А потом, когда пора пришла звать гостью к столу, Алевтина Сергеевна сама появилась в квадратной комнате, села на канцелярский кожаный диван, наверняка довольная тем, что такой прекрасный хозяин ухаживает за нею с самого утра, и втянула бледным тонким носиком восхитительный аромат еды, и улыбнулась, пытаясь держать сомкнутыми некрашеные губы, и спросила, привычно наклоняя голову, чтоб не так заметны были при разговоре белые, слишком узкие, беличьи зубки:
— Я понимаю, это блюдо из европейской кухни. Но все-же как будет называться по-итальянски?

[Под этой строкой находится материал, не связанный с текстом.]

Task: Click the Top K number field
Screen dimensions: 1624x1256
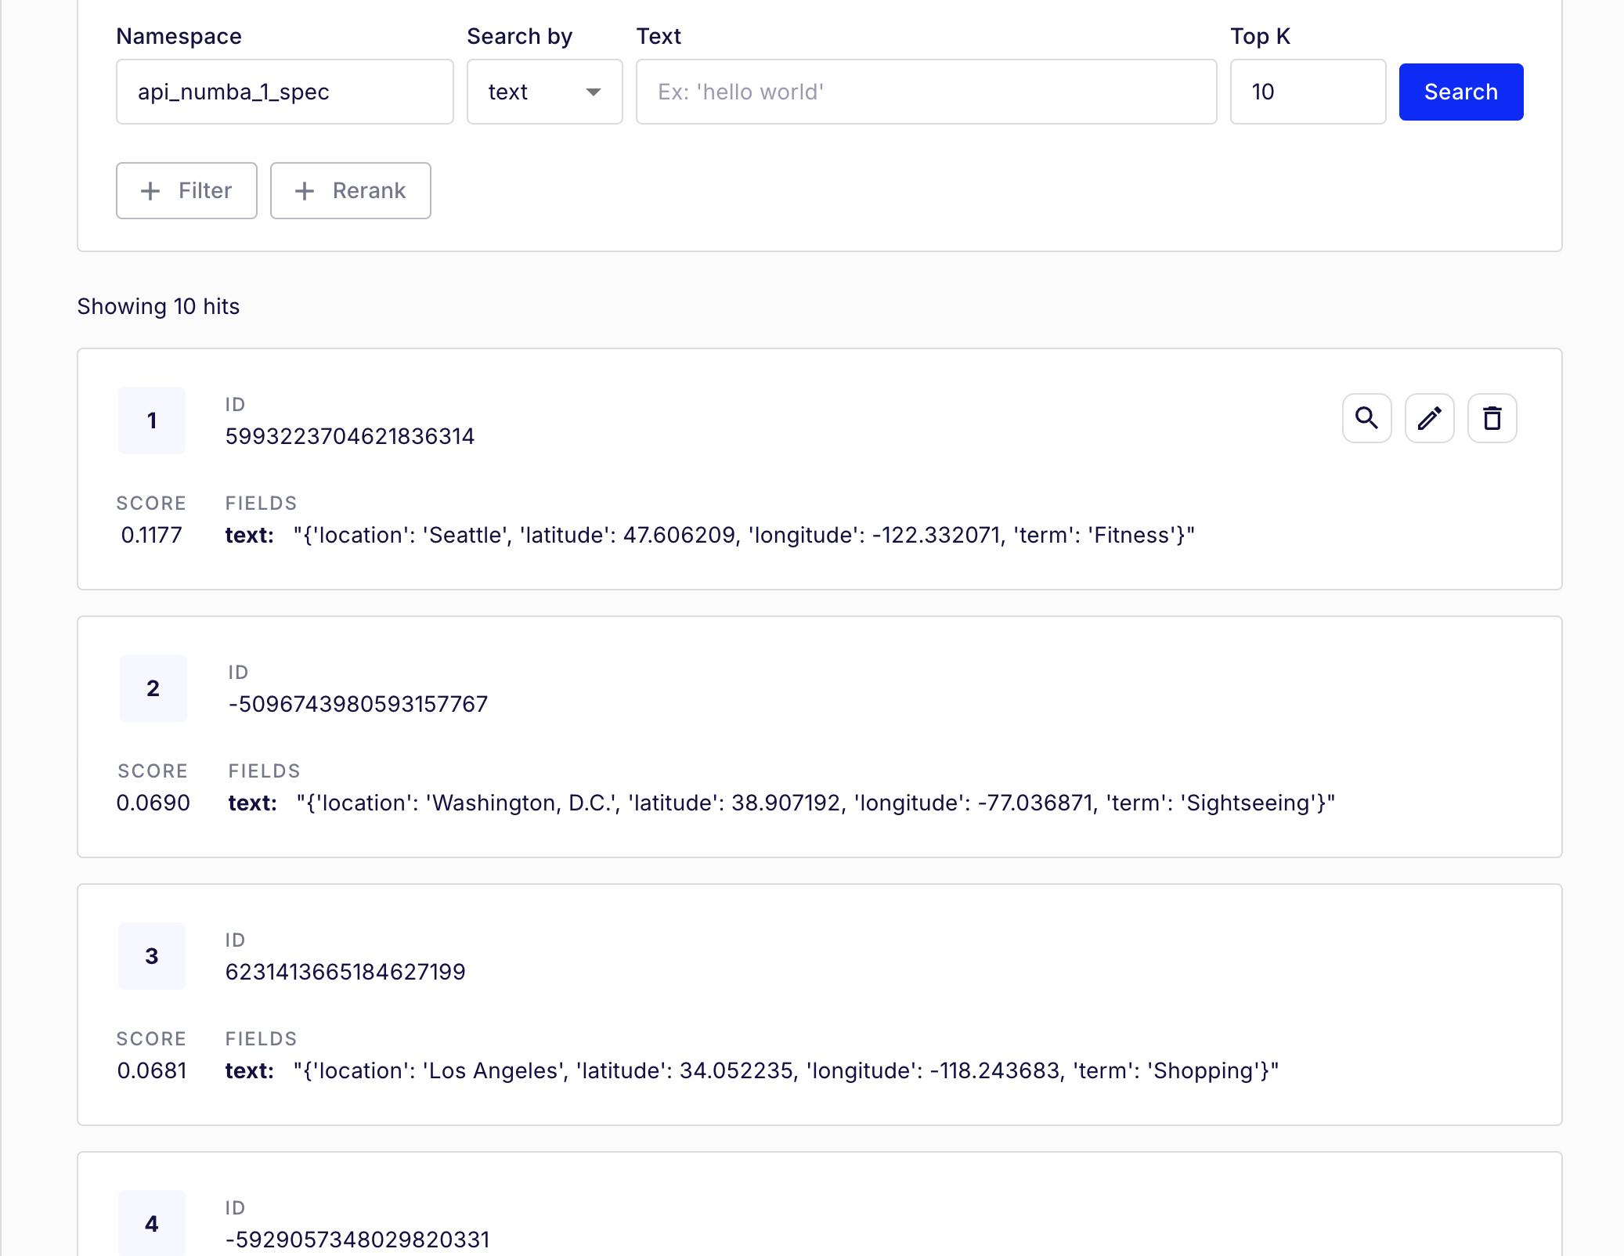Action: [1307, 92]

И он, Джованни русский, сквернослов для Жучицы и шутник для нее, для Алевтины Сергеевны, легко отделался бы юмором и на этот раз, если бы не знал, что слишком жестоко будет переходить потом с юмора на серьезный разговор, после которого у женщины трагедия, возможно, или просто тихие слезы, головная боль. И, вспомнив, что ему еще надо побрить голову перед новым путешествием, он охотно подался к двери, наказывая гостье подкрепиться как следует, прежде чем он вернется из парикмахерской.
Алевтина же Сергеевна, восприняв, может быть, и это шутливой выходкой, помахала весело ладошкой, как бы расставаясь с ним.

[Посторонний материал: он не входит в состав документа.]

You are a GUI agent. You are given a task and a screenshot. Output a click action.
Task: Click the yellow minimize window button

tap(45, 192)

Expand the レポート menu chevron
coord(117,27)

И он бодро тронул прочь. Прочь с этой улицы, из этого дома, от недогадливой этой барышни!
Песчаная Береговая — мимо.
И Вокзальная с ее больничной рощей — мимо.
И Кооперативная, вся созданная для торговли, вся из деревянных лавчонок, забегаловок, ремонтных мастерских, — тоже мимо.

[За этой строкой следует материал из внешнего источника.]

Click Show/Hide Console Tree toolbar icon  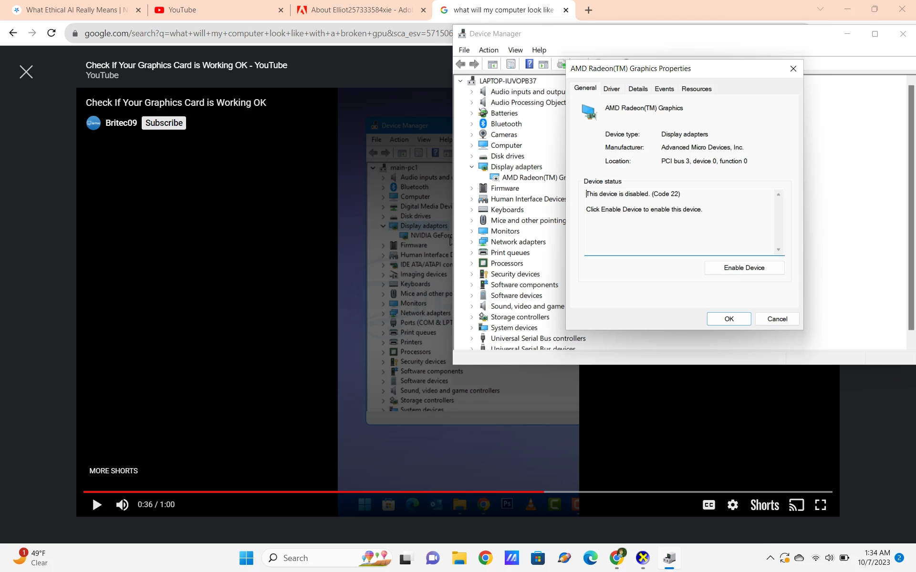[x=493, y=64]
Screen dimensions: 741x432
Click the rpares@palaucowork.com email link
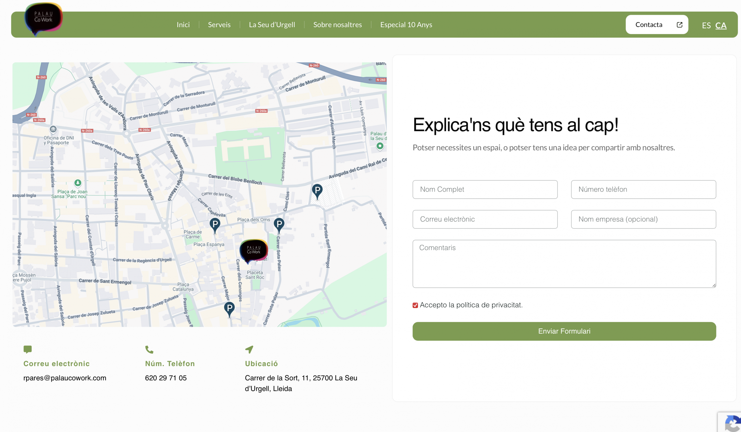65,378
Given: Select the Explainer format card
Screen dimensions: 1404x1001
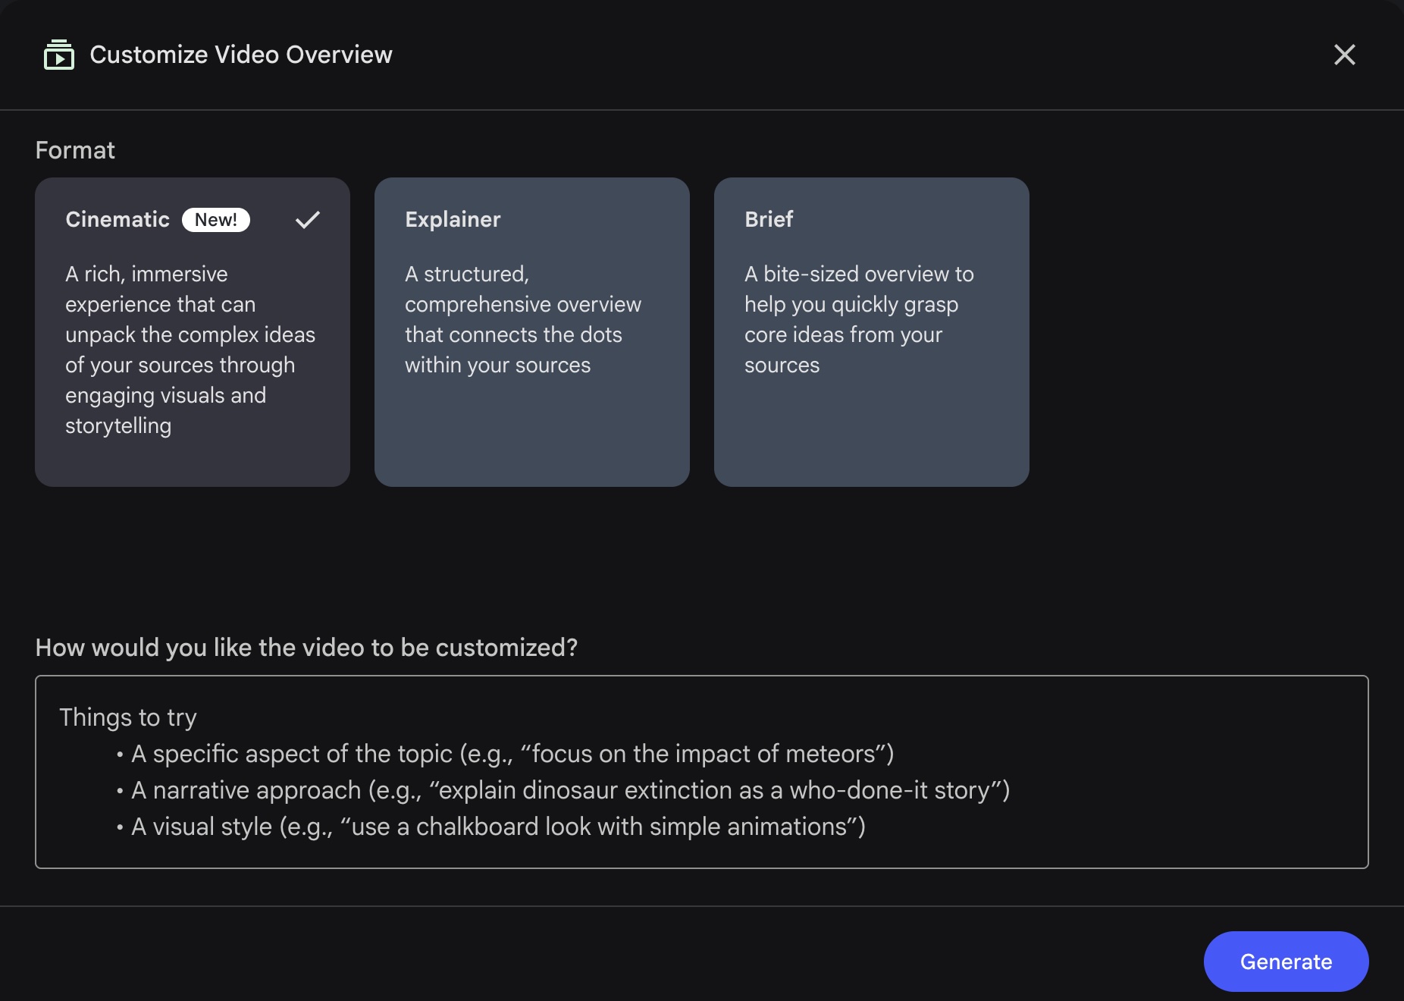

В душном мужском зале парикмахерской, где воздух был отравлен одеколоном, напоминающим запах гнилых цветов, Кушнарчик несколько повременил, выбирая, к кому садиться в высокое кресло: то ли к Владимиру Леонидовичу, ведущему беспрестанные политические разговоры, то ли к более доступному Павлу Макаровичу?
И выбрал все-таки Павла Макаровича — сорокалетнего юнца. Нет, был Павел Макарович, как все сорокалетние, отцом семейства, мужем зрелым, но уж очень моложаво выглядел: сухонький, с мелкими и приятными чертами лица и прекрасной волнистой темно-русой шевелюрой. В сорок лет Павел Макарович обманчиво представал потрепанным юношей. И занял Кушнарчик очередь к нему, хотя свободный от работы Владимир Леонидович приподнял, приглашая желанного клиента, бумажную пилотку, сделанную из местной газеты. В таких бумажных пилотках загорает на пляже жучицкое мальчишечье племя, а вот Владимир Леонидович свернул из прочитанной газеты однодневный головной убор, на бумажном отвороте которого сохранилось название газеты: «Днепровец». Будь ты парикмахером, а коль живешь на Днепре, то днепровец в первую очередь, днепровец…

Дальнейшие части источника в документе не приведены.